← All Documentation

Encryption & Security

TerraPDF supports AES-128 PDF encryption through the PDF Standard Security Handler. Encrypted documents can require an open password, define an owner password for full access, and restrict common actions such as printing, copying, editing, form filling, accessibility extraction, and page assembly.

No external package is required.
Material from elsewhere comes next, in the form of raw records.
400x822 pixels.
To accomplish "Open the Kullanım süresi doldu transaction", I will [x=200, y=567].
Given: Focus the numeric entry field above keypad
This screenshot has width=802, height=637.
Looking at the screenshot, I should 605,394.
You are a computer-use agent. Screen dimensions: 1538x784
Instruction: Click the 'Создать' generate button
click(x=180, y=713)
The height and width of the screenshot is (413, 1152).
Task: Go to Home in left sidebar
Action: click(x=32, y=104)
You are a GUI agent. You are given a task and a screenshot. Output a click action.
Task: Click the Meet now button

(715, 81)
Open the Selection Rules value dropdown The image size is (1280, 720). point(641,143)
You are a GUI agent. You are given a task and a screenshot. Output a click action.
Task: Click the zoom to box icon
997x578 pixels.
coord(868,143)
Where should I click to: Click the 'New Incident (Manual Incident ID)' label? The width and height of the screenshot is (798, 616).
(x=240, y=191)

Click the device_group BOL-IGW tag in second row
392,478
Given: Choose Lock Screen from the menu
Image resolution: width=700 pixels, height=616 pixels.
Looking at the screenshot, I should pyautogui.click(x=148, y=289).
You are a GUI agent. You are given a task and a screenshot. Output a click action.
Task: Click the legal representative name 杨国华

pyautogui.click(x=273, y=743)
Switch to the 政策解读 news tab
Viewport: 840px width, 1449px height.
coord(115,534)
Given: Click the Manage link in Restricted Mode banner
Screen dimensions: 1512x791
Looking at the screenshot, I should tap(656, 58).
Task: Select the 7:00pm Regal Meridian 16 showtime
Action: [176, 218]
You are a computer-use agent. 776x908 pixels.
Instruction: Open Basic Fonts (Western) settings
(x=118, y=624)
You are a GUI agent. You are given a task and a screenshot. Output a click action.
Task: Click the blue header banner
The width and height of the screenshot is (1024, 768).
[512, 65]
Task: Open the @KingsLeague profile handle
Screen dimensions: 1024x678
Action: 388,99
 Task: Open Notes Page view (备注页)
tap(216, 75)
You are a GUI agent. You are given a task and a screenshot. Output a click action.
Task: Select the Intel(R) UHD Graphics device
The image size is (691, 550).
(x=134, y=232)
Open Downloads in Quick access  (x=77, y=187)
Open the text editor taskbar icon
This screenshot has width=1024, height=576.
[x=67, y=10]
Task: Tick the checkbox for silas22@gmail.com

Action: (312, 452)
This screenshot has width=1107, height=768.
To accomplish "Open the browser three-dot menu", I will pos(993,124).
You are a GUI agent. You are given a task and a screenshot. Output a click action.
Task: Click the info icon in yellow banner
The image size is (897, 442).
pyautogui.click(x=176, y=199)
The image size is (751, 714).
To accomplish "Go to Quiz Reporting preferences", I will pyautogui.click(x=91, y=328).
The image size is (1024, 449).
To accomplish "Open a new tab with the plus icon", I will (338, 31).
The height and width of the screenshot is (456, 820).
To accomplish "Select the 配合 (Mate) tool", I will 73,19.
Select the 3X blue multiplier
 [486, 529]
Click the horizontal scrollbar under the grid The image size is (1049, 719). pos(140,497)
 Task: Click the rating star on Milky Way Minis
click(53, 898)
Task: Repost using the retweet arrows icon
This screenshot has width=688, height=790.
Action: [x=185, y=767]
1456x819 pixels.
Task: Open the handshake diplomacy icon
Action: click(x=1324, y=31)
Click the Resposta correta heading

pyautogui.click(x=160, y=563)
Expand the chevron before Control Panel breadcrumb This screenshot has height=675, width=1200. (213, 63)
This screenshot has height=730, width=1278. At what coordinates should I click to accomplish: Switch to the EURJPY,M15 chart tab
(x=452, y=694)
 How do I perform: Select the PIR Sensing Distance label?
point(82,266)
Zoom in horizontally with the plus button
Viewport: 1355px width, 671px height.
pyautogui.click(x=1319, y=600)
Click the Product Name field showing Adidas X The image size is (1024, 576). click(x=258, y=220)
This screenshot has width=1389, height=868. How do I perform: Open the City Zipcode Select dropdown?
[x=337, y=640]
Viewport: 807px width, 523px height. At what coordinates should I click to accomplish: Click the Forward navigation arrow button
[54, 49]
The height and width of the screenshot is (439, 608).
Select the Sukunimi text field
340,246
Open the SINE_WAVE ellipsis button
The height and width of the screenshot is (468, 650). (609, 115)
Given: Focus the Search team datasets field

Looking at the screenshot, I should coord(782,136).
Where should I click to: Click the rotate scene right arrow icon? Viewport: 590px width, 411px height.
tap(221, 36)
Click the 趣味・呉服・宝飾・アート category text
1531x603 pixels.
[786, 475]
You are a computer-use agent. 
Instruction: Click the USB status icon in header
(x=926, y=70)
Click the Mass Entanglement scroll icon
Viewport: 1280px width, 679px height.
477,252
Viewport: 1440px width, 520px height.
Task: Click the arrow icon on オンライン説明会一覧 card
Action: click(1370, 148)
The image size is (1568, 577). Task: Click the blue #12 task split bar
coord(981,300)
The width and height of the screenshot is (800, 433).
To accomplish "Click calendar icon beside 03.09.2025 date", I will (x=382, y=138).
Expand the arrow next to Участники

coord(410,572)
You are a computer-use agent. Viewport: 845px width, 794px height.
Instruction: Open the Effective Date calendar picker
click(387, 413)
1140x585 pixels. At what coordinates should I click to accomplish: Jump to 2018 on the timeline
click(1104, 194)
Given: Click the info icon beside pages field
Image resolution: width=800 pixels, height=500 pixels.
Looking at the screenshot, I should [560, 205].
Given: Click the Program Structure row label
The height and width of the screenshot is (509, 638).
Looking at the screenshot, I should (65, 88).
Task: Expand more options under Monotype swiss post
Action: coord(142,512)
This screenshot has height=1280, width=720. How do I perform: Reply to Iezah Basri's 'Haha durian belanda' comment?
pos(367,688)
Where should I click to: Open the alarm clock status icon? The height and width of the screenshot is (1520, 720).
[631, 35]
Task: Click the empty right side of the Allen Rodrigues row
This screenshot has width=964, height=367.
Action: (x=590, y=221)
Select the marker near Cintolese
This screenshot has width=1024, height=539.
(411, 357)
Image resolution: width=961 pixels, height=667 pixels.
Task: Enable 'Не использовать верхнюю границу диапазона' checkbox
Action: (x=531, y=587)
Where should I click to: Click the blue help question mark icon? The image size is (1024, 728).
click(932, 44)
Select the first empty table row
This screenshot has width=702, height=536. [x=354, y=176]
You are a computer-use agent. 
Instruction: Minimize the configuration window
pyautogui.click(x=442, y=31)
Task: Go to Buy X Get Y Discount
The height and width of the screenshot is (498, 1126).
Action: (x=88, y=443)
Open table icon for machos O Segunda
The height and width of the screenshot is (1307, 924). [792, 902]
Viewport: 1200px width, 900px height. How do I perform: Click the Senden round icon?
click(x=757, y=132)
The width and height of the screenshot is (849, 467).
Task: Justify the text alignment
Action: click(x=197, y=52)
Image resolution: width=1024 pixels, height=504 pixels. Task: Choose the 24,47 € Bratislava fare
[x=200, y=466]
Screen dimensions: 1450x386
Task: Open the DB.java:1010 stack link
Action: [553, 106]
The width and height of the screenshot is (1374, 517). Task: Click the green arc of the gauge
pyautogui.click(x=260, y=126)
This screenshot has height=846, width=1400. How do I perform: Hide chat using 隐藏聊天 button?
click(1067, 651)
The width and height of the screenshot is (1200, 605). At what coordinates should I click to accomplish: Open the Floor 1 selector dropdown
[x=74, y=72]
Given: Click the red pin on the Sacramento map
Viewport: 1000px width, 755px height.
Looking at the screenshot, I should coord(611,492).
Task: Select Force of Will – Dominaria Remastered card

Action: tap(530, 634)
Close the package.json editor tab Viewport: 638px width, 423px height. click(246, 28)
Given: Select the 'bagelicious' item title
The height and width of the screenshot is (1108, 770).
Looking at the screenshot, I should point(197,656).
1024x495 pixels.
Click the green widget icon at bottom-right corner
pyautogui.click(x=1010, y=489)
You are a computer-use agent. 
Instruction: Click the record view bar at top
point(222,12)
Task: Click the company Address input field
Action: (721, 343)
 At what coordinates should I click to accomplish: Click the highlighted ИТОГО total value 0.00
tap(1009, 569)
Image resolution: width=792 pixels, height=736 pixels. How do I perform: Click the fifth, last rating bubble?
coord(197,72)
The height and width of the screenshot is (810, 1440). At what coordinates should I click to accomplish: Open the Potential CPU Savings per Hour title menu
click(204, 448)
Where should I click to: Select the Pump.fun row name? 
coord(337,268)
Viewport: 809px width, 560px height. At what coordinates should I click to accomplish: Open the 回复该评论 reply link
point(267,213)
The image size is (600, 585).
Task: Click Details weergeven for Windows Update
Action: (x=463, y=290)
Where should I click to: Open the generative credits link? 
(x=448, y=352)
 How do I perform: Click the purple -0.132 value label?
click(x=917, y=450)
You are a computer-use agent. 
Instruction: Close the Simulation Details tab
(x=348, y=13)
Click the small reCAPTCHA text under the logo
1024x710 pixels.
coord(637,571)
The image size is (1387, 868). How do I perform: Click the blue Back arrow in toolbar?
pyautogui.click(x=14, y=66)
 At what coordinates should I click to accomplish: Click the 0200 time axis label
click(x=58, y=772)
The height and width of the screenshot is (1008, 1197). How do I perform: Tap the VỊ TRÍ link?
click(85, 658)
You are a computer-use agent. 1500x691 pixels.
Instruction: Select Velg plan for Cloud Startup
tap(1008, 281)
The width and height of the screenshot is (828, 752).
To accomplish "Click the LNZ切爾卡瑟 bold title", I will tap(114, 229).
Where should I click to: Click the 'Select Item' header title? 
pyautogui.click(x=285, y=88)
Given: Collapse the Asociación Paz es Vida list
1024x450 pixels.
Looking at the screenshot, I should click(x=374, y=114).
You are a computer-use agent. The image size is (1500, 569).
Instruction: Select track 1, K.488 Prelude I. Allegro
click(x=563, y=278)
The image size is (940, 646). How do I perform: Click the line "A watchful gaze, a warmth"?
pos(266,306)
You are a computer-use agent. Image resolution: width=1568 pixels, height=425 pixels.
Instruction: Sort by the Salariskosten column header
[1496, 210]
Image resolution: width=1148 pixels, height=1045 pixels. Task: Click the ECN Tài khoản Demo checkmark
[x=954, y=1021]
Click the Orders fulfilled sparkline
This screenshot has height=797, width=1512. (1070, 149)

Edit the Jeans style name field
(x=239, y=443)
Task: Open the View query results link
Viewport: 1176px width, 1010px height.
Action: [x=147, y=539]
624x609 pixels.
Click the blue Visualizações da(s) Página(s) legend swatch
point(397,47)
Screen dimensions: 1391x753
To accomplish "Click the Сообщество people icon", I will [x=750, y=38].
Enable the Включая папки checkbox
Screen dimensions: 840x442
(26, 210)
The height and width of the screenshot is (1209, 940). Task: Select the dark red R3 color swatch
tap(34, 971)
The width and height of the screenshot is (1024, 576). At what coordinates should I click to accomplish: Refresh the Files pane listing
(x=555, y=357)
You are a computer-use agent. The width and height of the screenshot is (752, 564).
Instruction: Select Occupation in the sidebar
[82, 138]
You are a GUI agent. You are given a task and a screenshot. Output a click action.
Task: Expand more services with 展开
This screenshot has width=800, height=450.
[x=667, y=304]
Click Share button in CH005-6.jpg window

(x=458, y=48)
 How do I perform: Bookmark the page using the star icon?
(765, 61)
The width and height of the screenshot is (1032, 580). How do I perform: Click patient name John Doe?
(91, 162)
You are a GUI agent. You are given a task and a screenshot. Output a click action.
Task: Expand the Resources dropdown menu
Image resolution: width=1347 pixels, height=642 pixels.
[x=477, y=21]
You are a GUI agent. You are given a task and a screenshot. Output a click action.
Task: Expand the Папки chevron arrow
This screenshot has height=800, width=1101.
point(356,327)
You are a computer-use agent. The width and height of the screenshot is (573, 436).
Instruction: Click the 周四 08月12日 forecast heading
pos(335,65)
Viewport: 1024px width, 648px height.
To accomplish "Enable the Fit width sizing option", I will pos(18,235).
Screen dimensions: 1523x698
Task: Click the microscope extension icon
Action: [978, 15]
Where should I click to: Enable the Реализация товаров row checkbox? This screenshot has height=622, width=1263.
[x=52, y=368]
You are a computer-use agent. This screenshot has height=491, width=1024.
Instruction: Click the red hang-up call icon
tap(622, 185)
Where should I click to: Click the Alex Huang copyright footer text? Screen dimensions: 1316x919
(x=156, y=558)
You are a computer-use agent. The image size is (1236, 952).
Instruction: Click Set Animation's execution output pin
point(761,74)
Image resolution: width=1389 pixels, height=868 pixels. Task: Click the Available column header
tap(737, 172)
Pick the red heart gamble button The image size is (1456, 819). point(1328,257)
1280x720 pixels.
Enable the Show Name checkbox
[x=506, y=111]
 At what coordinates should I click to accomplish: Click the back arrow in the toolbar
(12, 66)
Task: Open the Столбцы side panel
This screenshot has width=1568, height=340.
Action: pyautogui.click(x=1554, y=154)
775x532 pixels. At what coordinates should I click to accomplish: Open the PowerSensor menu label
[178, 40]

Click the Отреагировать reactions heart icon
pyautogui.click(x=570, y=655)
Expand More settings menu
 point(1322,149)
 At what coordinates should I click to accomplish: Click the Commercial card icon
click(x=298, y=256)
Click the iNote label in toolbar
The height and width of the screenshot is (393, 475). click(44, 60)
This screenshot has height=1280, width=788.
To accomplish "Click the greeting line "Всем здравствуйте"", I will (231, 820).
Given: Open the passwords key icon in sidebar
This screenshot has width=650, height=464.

Encryption is implemented with System.Security.Cryptography.

Quick Start

using TerraPDF.Core;
using TerraPDF.Helpers;

Document.Create(container =>
{
    container.Encrypt(new EncryptionOptions
    {
        UserPassword = "open123",
        OwnerPassword = "admin456",
        Permissions = PdfPermissions.Print | PdfPermissions.CopyText
    });

    container.Page(page =>
    {
        page.Size(PageSize.A4);
        page.Margin(2, Unit.Centimetre);
        page.Content()
            .Text("This PDF is password-protected.")
            .Bold()
            .FontSize(18);
    });
})
.PublishPdf("protected.pdf");

Encryption Options

Property Type Description
UserPassword string? Password required to open the document. Leave empty for no open prompt while still encrypting content and applying permissions.
OwnerPassword string? Password that grants full access regardless of permission restrictions.
Permissions PdfPermissions Bitwise permission flags applied for normal users. Defaults to All.

Permission Flags

Combine flags with the bitwise OR operator:

PdfPermissions.Print | PdfPermissions.CopyText
Flag Allows
PdfPermissions.Print High-quality printing
PdfPermissions.PrintLowResolution Low-resolution printing
PdfPermissions.ModifyContents Editing document contents
PdfPermissions.CopyText Copying or extracting text and graphics
PdfPermissions.ModifyAnnotations Adding or modifying annotations and form fields
PdfPermissions.FillForms Filling interactive form fields
PdfPermissions.ExtractForAccessibility Extraction for screen readers
PdfPermissions.AssembleDocument Inserting, rotating, or deleting pages
PdfPermissions.All All permissions granted
PdfPermissions.None View-only access

Common Patterns

View Only

container.Encrypt(new EncryptionOptions
{
    UserPassword = "readonly",
    Permissions = PdfPermissions.None
});

Open Without Password, Restrict Copying

container.Encrypt(new EncryptionOptions
{
    OwnerPassword = "admin",
    Permissions = PdfPermissions.Print
});

Encrypt and Allow Everything

container.Encrypt(new EncryptionOptions
{
    UserPassword = "open",
    Permissions = PdfPermissions.All
});

Technical Notes

  • Encrypted output uses PDF 1.6, the minimum version required for AES encryption.
  • Page content streams and image XObjects are encrypted.
  • The /Encrypt dictionary, cross-reference data, trailer, stream lengths, and PDF header remain unencrypted as required by the PDF specification.
  • Each encrypted object receives its own AES-128 key derived from the file encryption key and object identity.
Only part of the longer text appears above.